Charlie Hebdo had made no secret of the fact that it intended to carry on provoking believing Muslims by targeting the Prophet. Most Muslims were angry about this, but ignored the insult. The paper had reprinted the Danish daily Jyllands-Posten’s cartoons of Muhammad in 2005 – the ones that depicted him as a Pakistani immigrant. The Danish newspaper admitted that it would never publish anything similar depicting Moses or the Jews (perhaps it had already done so: it certainly published articles supporting the Third Reich), but Charlie Hebdo sees itself as having a mission to defend republican secular values against all religions. It has occasionally attacked Catholicism, but it’s hardly ever taken on Judaism (though Israel’s numerous assaults on Palestinians have offered many opportunities) and has concentrated its mockery on Islam. French secularism today seems to encompass anything as long as it’s not Islamic. Denunciations of Islam have been relentless in France, with Michel Houellebecq’s new novel, Soumission (the word Islam means ‘submission’), the latest salvo. It predicts the country being ruled by a president from a group he calls the Muslim Fraternity. Charlie Hebdo, we should not forget, ran a cover lampooning Houellebecq on the day it was attacked. Defending its right to publish, regardless of consequences, is one thing, but sacralising a satirical paper that regularly targets those who are victims of a rampant Islamophobia is almost as foolish as justifying the acts of terror against it. Each feeds on the other.

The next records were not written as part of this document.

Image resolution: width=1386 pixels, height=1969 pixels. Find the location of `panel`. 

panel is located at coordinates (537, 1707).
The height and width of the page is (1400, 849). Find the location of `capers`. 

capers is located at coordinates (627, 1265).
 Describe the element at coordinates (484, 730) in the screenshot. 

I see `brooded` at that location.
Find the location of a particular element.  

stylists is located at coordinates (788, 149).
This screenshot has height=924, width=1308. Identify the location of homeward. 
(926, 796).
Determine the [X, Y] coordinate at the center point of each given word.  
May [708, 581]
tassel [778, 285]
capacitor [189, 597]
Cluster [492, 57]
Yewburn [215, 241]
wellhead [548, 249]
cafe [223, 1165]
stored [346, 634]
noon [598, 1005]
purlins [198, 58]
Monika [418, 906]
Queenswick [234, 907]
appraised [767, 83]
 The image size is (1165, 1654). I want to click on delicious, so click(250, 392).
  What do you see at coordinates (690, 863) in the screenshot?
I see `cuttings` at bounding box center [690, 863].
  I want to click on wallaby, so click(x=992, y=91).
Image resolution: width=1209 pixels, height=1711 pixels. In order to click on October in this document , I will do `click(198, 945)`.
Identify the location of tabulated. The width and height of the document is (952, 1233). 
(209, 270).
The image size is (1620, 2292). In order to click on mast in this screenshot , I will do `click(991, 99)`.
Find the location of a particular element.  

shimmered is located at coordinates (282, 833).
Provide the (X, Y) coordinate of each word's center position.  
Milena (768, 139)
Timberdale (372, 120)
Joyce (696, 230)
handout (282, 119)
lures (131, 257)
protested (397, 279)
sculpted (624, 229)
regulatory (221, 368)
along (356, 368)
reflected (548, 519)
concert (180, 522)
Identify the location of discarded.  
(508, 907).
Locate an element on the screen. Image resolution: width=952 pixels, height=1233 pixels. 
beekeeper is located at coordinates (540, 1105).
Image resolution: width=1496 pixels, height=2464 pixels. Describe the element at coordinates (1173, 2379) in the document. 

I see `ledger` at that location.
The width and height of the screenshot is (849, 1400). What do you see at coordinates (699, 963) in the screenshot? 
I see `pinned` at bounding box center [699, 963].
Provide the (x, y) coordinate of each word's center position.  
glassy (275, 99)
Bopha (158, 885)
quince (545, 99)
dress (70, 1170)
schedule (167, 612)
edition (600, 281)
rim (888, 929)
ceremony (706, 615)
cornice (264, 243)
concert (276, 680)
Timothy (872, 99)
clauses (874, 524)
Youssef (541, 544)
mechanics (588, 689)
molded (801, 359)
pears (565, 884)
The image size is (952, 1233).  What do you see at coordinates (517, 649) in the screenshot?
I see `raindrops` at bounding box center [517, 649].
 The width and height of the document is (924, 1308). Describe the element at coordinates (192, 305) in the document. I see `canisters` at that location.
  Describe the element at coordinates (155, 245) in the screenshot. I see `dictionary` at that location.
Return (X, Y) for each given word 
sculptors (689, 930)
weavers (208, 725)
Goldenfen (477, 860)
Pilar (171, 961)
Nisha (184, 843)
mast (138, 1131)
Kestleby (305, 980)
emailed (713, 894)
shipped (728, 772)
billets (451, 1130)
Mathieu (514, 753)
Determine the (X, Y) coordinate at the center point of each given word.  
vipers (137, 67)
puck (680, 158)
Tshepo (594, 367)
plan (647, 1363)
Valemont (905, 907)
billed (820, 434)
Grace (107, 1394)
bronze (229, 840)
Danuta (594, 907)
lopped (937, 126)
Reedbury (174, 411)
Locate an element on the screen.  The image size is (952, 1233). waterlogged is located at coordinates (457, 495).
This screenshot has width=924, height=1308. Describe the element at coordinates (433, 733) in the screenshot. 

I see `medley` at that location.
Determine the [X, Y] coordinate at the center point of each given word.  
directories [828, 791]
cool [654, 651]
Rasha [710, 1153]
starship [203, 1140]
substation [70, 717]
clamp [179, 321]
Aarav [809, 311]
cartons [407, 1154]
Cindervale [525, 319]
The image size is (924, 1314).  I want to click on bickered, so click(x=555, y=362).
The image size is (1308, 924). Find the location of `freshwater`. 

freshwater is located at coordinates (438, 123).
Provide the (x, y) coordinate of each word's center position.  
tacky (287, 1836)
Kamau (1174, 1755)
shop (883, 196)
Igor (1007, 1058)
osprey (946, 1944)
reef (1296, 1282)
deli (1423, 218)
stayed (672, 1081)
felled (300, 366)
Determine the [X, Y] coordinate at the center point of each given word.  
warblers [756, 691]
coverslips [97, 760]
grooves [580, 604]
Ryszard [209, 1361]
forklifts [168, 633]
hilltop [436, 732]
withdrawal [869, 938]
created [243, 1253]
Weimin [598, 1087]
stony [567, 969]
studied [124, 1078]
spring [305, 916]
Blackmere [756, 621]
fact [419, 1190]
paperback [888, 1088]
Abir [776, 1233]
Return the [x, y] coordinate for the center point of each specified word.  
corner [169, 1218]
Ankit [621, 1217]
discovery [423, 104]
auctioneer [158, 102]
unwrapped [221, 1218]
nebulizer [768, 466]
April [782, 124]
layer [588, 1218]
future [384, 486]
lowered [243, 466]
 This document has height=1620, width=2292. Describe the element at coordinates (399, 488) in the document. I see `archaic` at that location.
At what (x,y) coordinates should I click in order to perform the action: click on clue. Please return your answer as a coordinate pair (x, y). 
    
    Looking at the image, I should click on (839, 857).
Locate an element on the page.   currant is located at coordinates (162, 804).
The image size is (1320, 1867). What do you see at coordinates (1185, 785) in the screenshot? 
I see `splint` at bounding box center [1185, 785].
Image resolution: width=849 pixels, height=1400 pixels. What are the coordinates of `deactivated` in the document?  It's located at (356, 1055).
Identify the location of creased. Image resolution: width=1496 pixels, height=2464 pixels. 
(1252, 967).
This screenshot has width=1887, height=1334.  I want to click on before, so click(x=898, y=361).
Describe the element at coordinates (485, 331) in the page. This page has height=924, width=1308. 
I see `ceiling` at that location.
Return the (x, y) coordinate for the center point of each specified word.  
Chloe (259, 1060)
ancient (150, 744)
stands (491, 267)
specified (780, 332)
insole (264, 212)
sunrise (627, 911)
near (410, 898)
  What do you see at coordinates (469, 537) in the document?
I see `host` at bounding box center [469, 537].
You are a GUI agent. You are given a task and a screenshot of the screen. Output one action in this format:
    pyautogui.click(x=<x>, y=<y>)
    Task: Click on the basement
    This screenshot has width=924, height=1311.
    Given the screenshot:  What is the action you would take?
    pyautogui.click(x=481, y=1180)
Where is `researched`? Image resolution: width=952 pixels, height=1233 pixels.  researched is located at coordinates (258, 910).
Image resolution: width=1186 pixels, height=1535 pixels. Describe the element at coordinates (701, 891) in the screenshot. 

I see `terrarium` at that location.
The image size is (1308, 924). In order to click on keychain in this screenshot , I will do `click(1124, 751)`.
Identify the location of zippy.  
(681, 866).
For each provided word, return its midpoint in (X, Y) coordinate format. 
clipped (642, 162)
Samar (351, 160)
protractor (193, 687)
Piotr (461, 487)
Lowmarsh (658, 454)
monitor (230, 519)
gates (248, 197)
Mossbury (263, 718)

French law allows freedoms to be suspended under the threat of unrest or violence. Before now this provision has been invoked to forbid public appearances by the comedian Dieudonné (well known for making anti-Semitic jokes) and to ban pro-Palestinian demonstrations – France is the only Western country to do this. That such actions are not seen as problematic by a majority of the French people speaks volumes. It isn’t just the French: we didn’t see torchlight vigils or mass assemblies anywhere in Europe when it was revealed that the Muslim prisoners handed over to the US by many EU countries (with the plucky Poles and Labour-run Britain in the forefront) had been tortured by the CIA. There is a bit more at stake here than satire.
The smugness of secular liberals who talk of defending freedom to the death is matched by liberal Muslims who waffle endlessly about how what happened had nothing to do with Islam. There are different versions of Islam (the occupation of Iraq was used deliberately to trigger the Sunni-Shia wars that helped give birth to the Islamic State); it is meaningless to claim to speak in the name of a ‘real’ Islam. The history of Islam from its very beginnings is replete with factional struggles. Fundamentalist currents within Islam as well as external invasions were responsible for wiping out many cultural and scientific advances in the late medieval period. Such differences continue to exist.
Meanwhile, Hollande and Sarkozy have announced that they will lead a march of national unity (Cameron’s going along too). As a French friend wrote to me, ‘The idea of Charlie Hebdo provoking a “union sacrée” has to be one of the ironies of history that even the most cynical post-’68 libertarian anti-establishmentarian would have choked on in disbelief.’
Tariq Ali is the author of The Obama Syndrome[1] (Verso).